What to produce
Determine how many lines in the records hold "About", then give that number by itself.

====== Task inputs ======

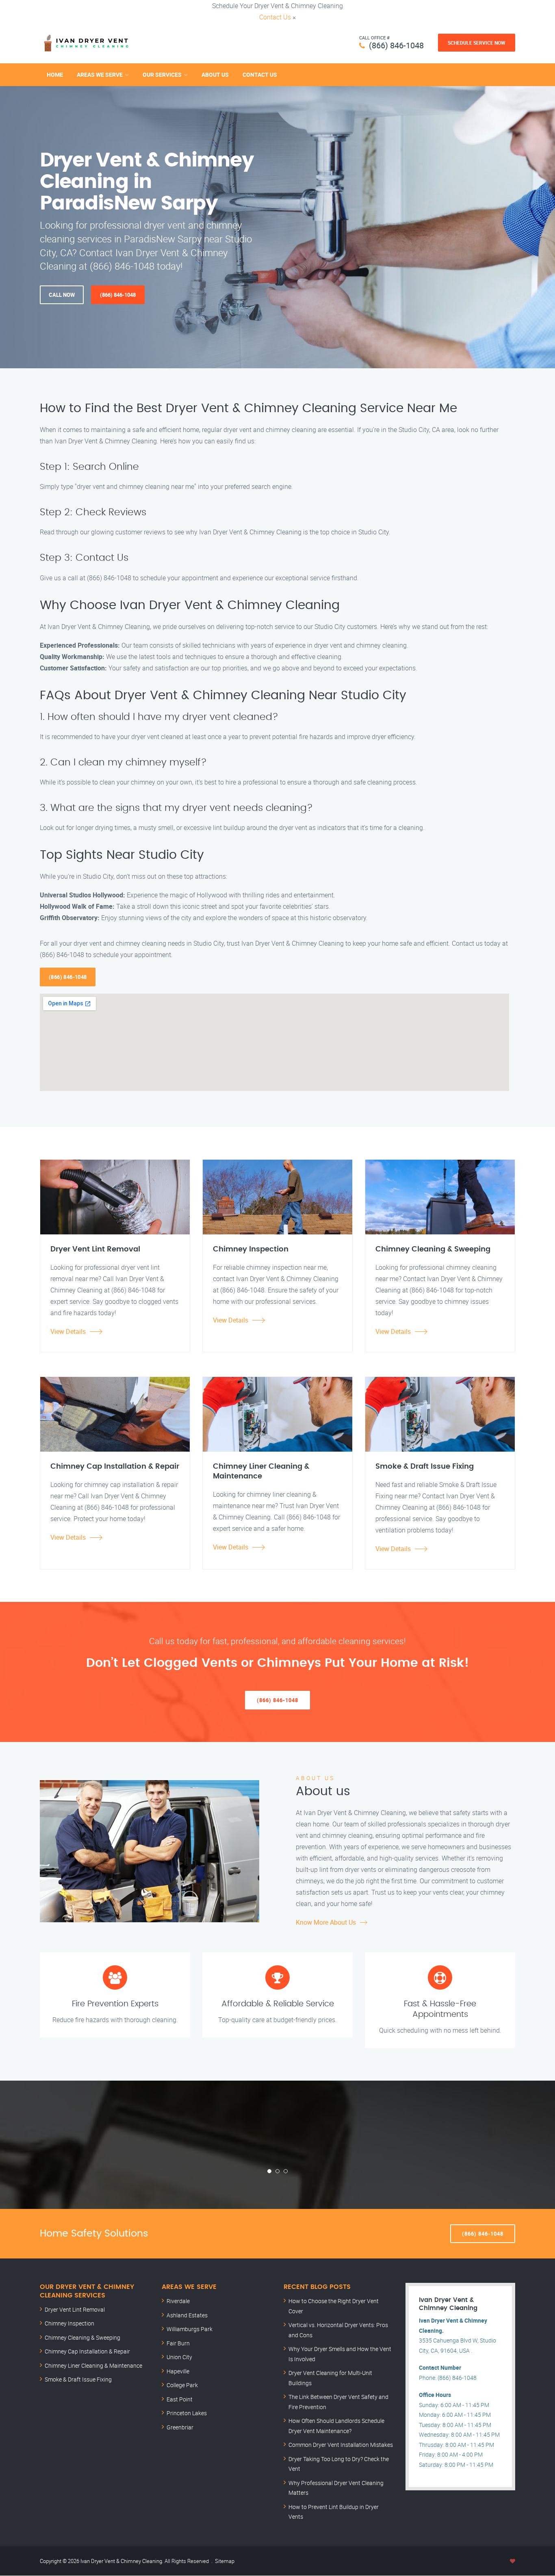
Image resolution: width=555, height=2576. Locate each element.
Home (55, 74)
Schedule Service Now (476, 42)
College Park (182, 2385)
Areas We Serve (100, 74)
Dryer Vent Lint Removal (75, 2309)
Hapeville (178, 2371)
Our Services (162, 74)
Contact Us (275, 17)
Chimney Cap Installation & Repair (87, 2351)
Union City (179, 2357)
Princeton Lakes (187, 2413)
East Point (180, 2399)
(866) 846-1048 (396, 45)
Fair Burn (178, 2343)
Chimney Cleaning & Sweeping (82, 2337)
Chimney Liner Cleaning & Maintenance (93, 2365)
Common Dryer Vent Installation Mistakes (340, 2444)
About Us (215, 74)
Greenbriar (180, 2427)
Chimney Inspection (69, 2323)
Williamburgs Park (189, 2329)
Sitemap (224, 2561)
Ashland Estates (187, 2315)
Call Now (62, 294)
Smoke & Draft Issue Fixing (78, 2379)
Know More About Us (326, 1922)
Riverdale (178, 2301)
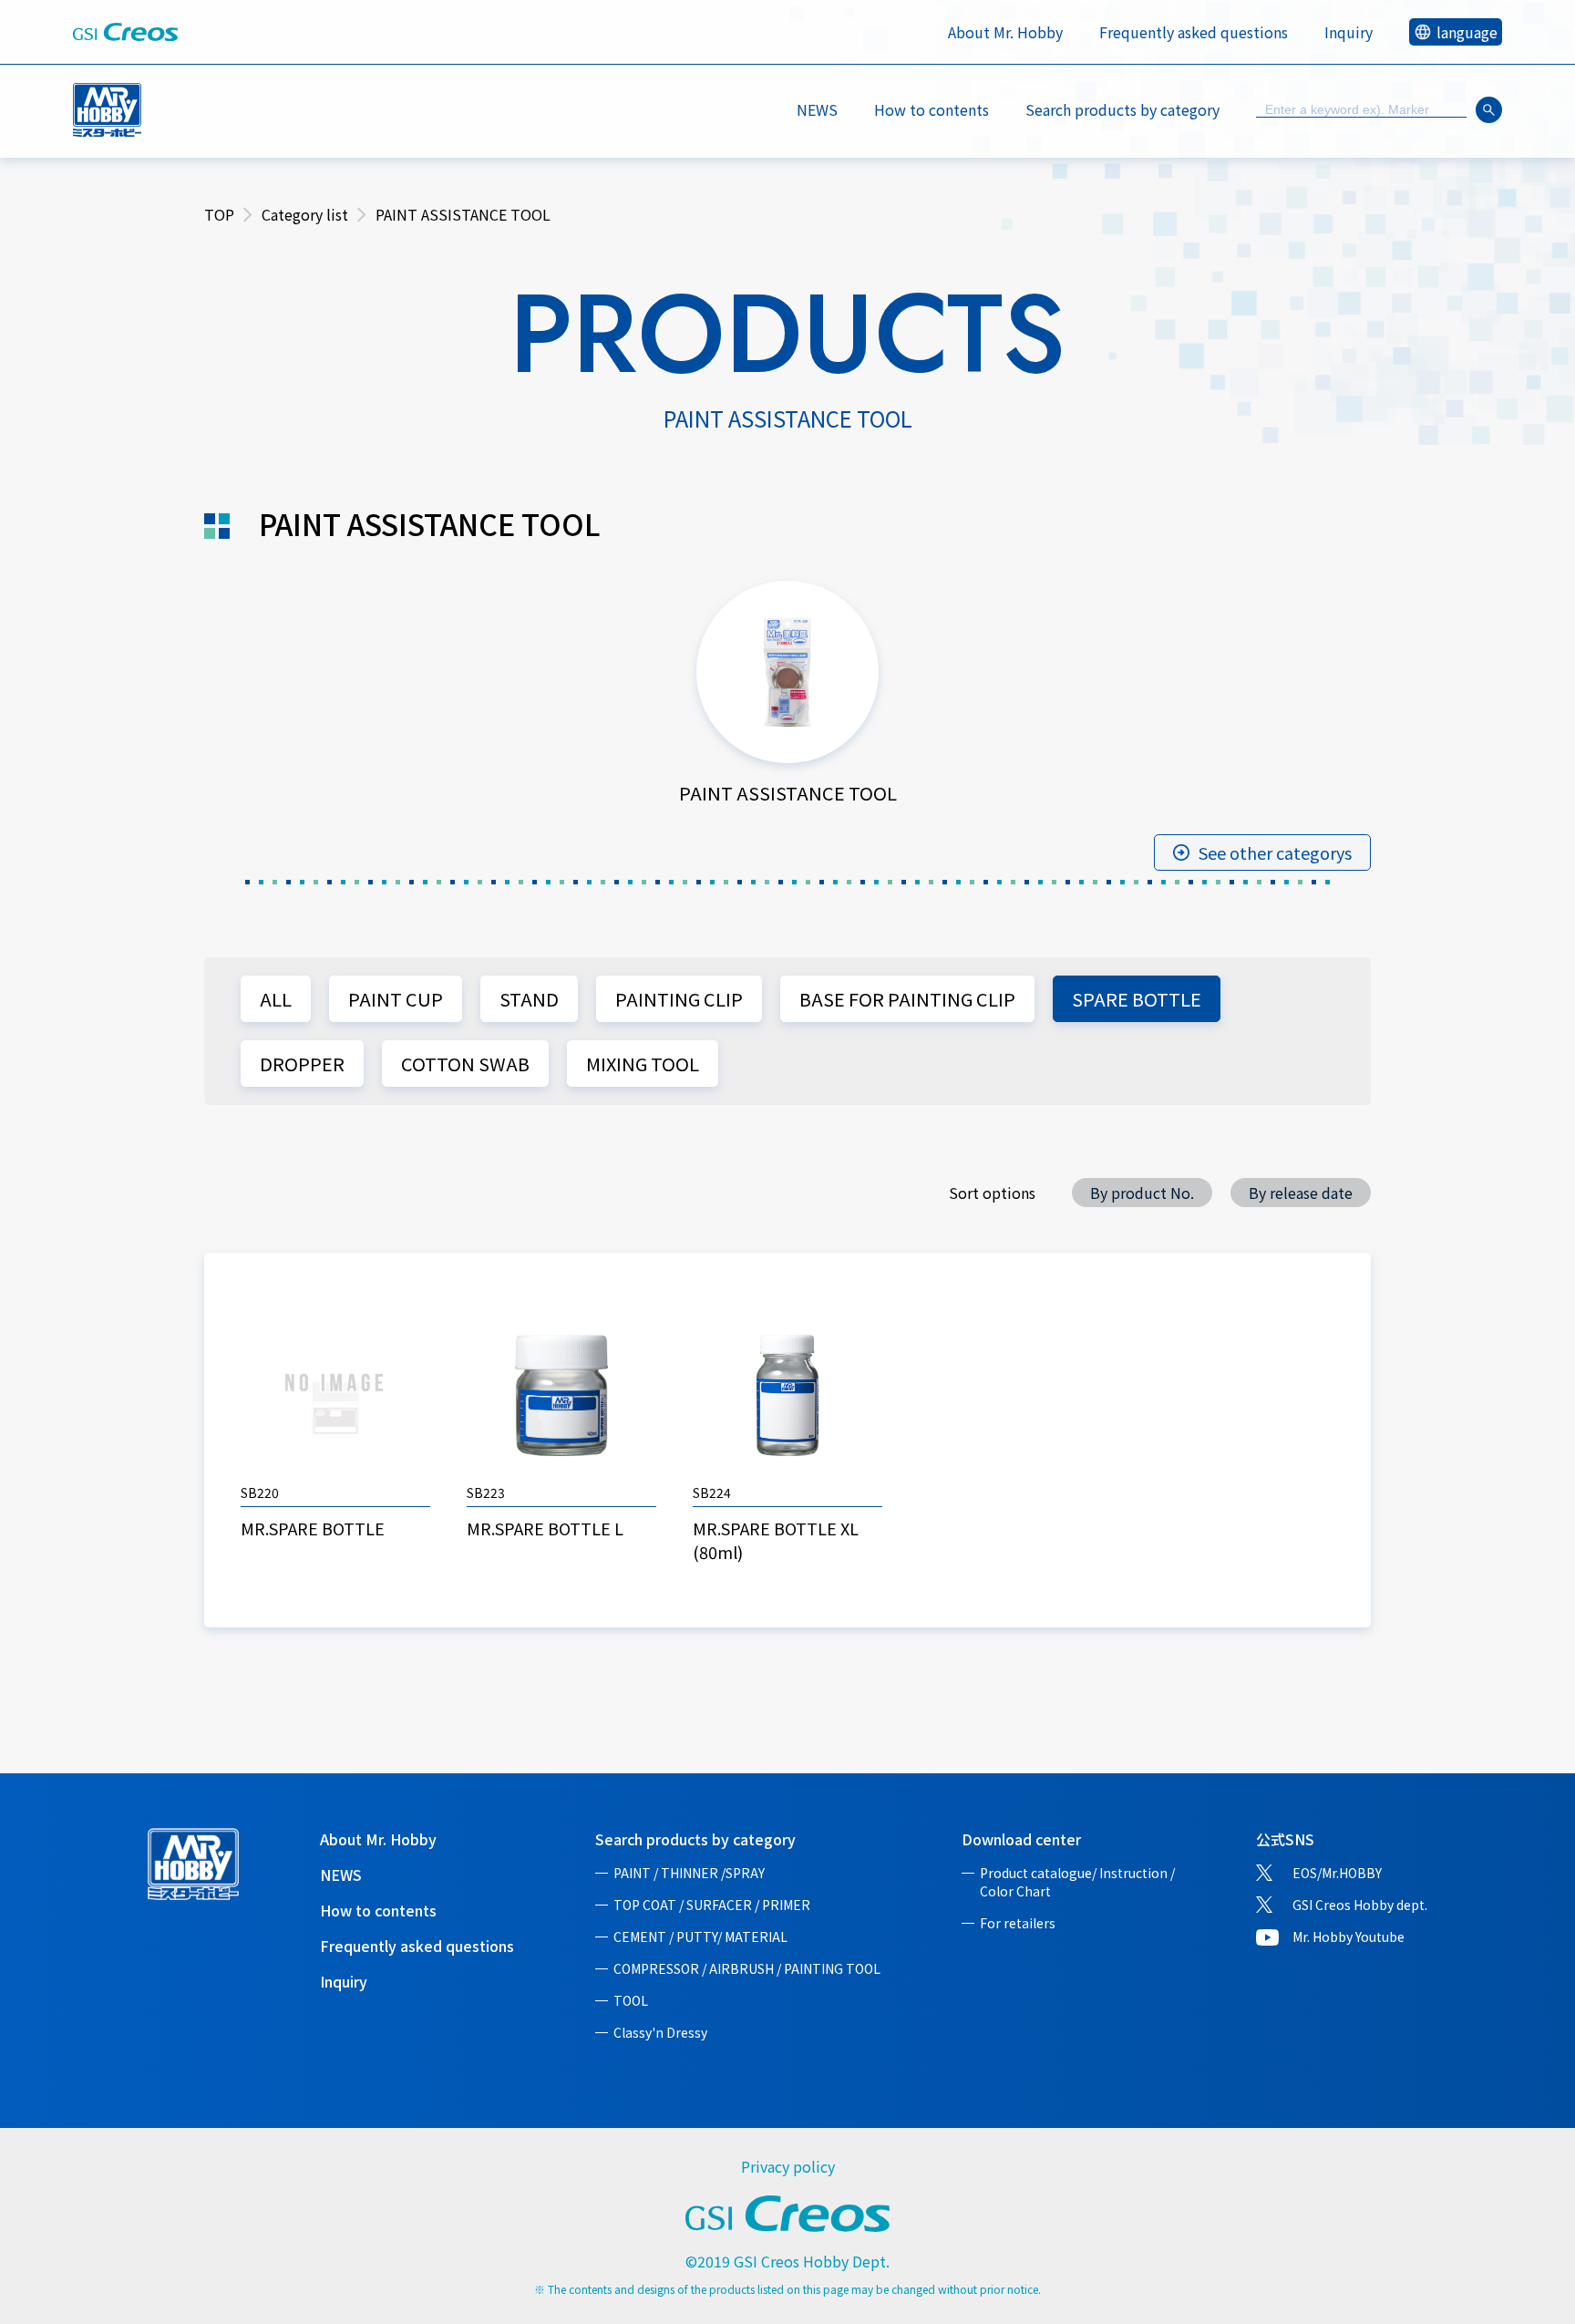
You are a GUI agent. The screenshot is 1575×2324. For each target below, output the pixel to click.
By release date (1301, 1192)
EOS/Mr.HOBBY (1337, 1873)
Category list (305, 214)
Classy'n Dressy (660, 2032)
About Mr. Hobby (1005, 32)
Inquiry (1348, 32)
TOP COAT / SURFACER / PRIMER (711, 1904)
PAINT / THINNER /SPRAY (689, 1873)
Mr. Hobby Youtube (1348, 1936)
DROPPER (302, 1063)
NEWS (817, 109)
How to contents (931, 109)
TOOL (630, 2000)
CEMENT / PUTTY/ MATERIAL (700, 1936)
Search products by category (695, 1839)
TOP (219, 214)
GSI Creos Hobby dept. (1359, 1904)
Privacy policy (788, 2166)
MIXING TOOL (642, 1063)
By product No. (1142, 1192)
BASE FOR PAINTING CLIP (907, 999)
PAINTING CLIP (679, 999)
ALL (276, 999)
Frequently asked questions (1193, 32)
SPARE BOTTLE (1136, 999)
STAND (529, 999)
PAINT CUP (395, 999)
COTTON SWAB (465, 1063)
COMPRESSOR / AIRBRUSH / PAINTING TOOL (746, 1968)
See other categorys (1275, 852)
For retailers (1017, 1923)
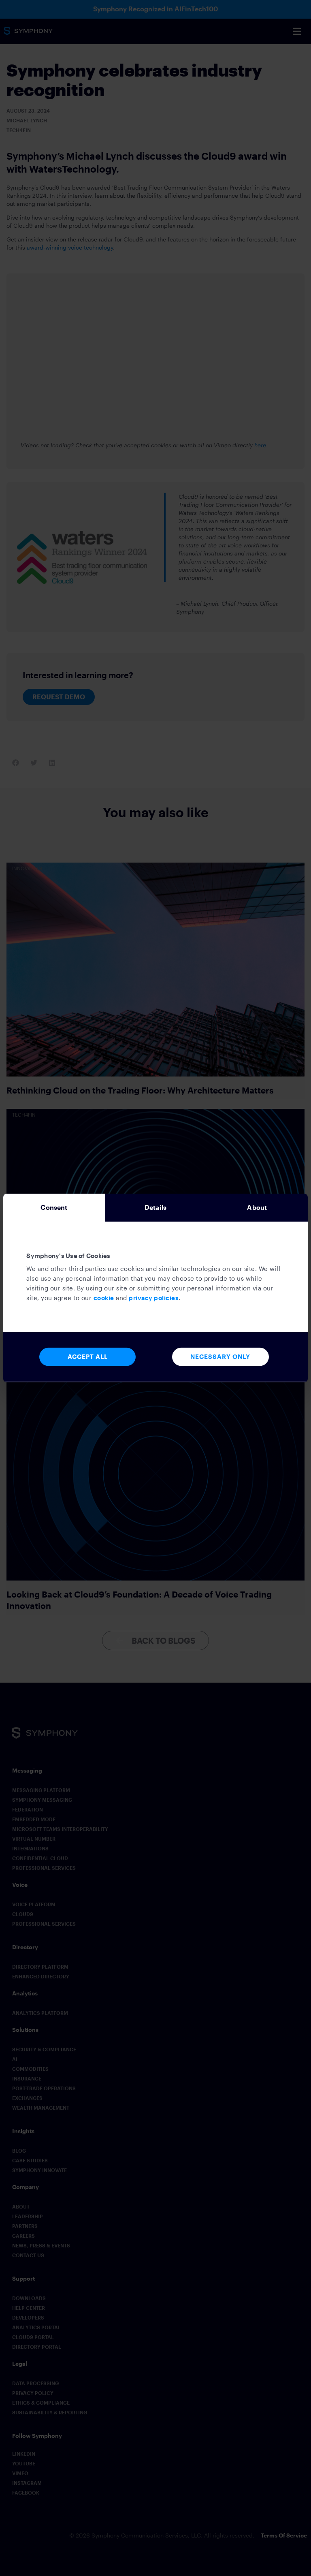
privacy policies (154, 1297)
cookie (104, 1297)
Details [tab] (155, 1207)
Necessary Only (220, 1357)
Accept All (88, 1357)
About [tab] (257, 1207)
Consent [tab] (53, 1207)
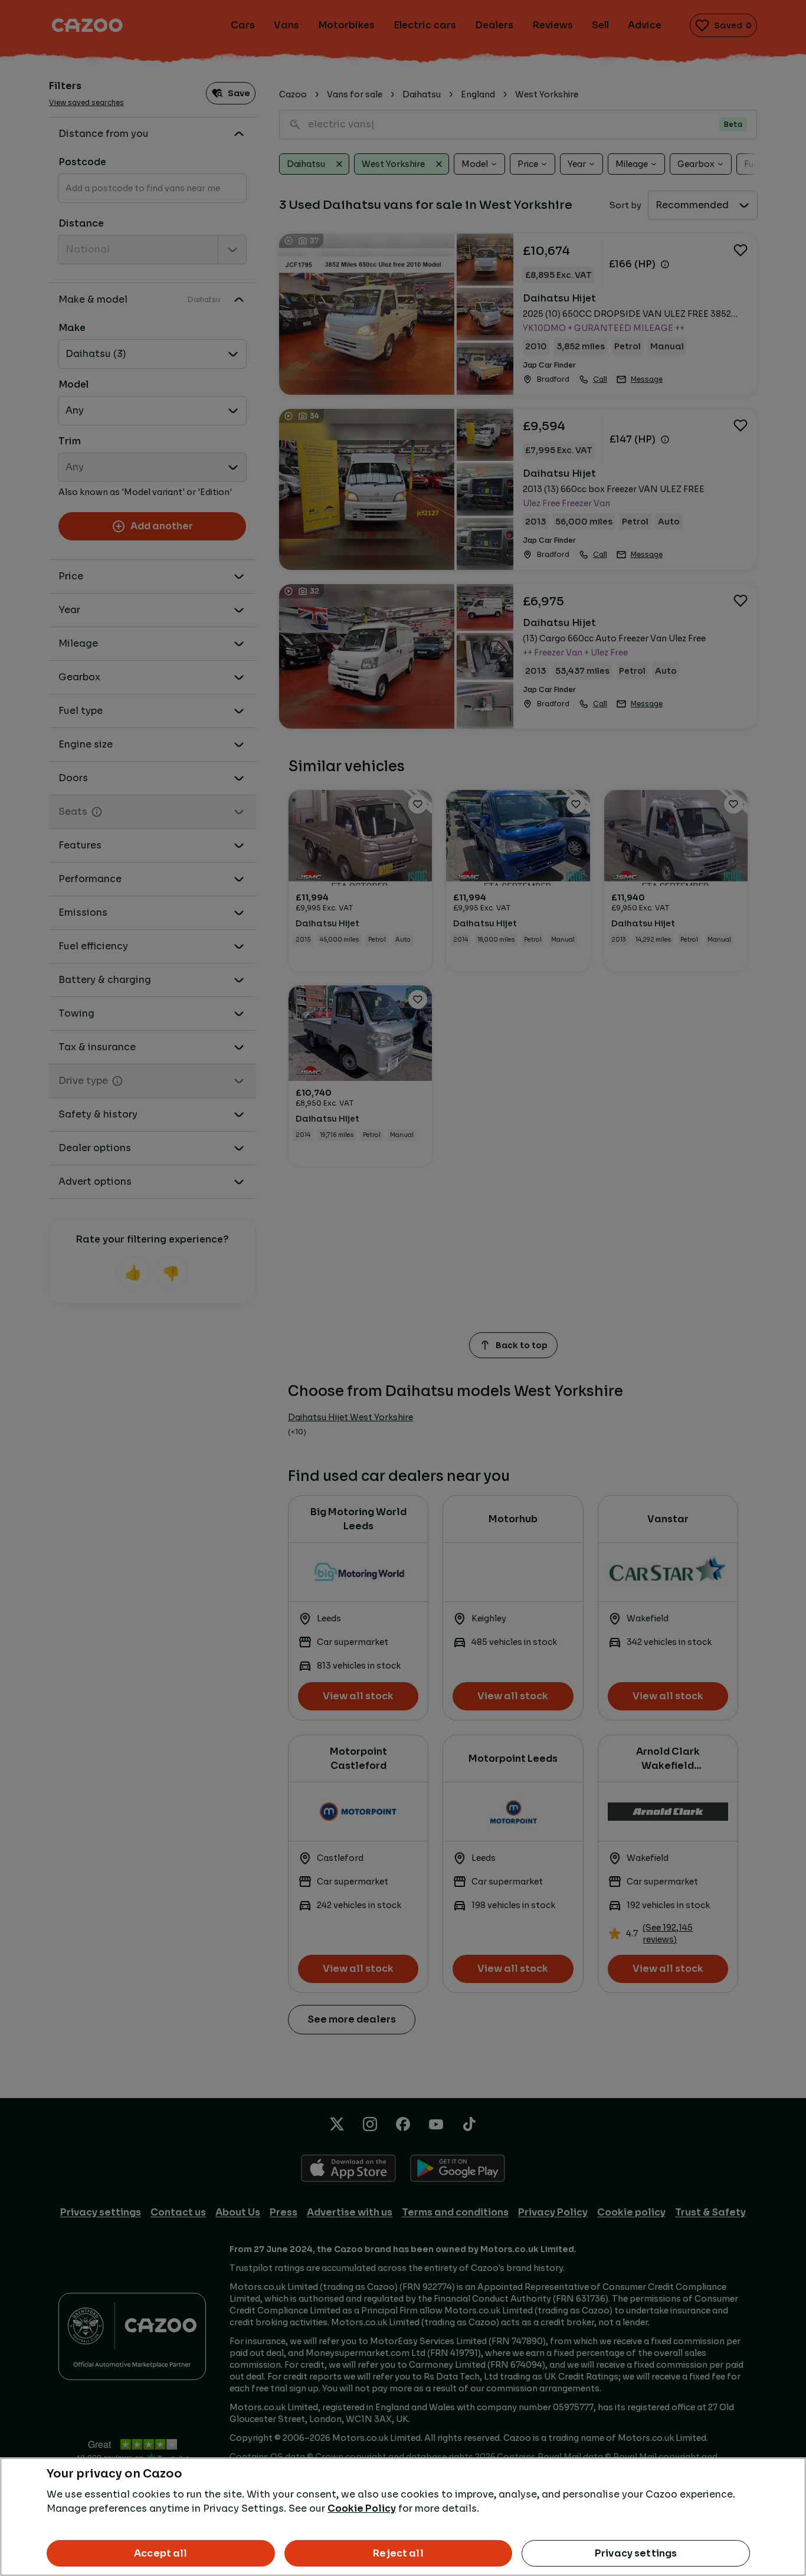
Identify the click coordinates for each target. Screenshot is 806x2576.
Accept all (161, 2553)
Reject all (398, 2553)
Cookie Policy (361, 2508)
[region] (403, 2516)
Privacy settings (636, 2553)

======

Solution
4